■ TEXT SEGMENT:
Pastor and author John MacArthur remembers a conversation that he once had with a well-known charismatic pastor who told MacArthur that Jesus sometimes comes into his bathroom while he’s shaving in the morning and puts his arms around him and they talk together. I love MacArthur’s incredulous reply … “And you keep shaving?”
I think we’ve become a bit flippant and shallow in our knowledge and respect for God these days. We talk about God without any fear of the awesomeness of His absolute holiness. Surprising … given the fact that every time someone in the Bibles gets a mere glimpse of God or Christ in His resurrected glory, the person falls on their face!
Holiness … it is at the heart and core of who God is. It is one of His preeminent attributes. “As I read the Bible,” evangelist Billy Graham once said, “I seem to find holiness to be His supreme attribute.”
Philadelphia pastor James Montgomery Boice once spoke to a group of Christians about the attributes of God. He began by asking the group to list God’s qualities in order of importance. The group put love first, at the top of the list … followed by wisdom … power … mercy … omniscience … and truthful. Holy was at the very end of the list. “That did surprise me,” Boice later wrote, “because the Bible refers to God’s holiness more than any other attribute.”
When the prophet Isaiah was in the Temple beholding the Lord high and lifted up, the angels were singing: “Holy! Holy! Holy is the Lord of hosts … the whole earth is full of His glory” (Isaiah 6:3).
“Holy! Holy! Holy!” … The ancient Hebrew language had no way of emphasizing words like we do today. They didn’t italicize or under line or write in bold print. When they wanted to highlight something, they repeated it. For example when Jesus wanted to emphasize a point or get His followers’ attention, He would say something like: “Truly, truly I say to you.” Very seldom do we see a word repeated three times in the Bible and never when it comes to any of the attributes of God except this one … God’s holiness.
Think of it this way. God is all-loving … but the angels around God’s throne aren’t’ recorded as singing: “Loving! Loving! Loving!” He is all-knowing but there is no record of the heavenly hosts singing: “Omniscient! Omniscient! Omniscient!” His power and might have no limit, but the songs recorded in the Bible don’t sing: “Powerful! Powerful! Powerful!” But the cry of the heavenly hosts … all the angels and saints … is “Holy! Holy! Holy!”

■ ENTRIES SHOWN:
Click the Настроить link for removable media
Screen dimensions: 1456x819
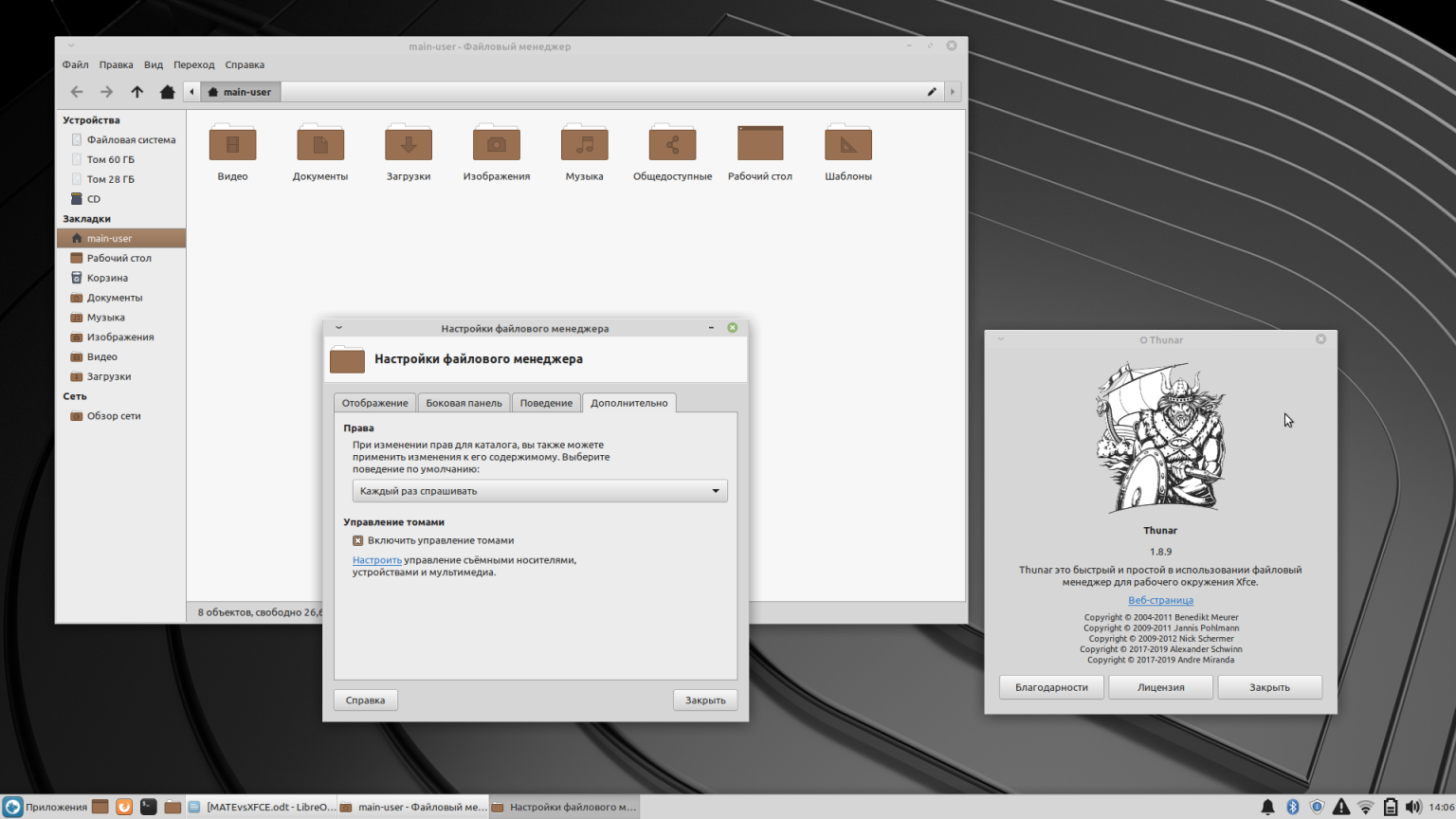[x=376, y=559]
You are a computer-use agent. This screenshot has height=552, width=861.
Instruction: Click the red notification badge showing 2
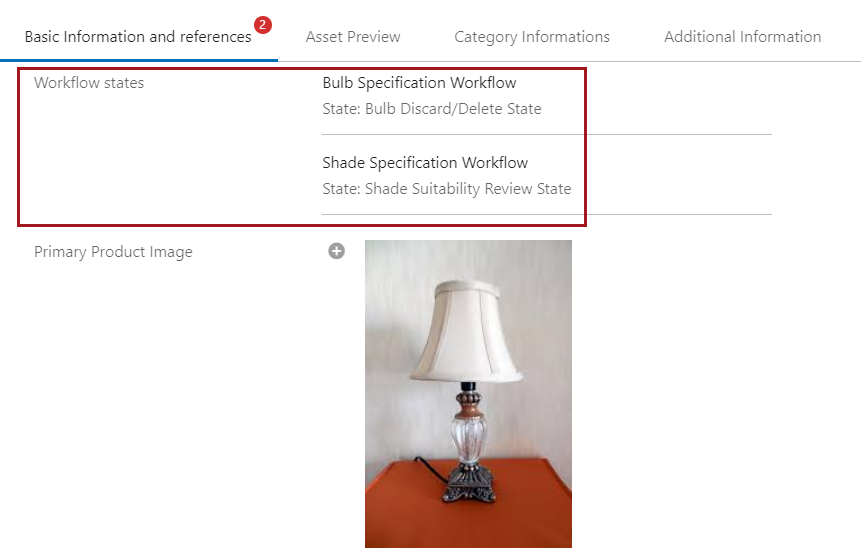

■ TASK:
In the passage on God's holiness, how did writers of ancient Hebrew highlight something they wanted to emphasize?

■ CORRECT RESPONSE:
They repeated it.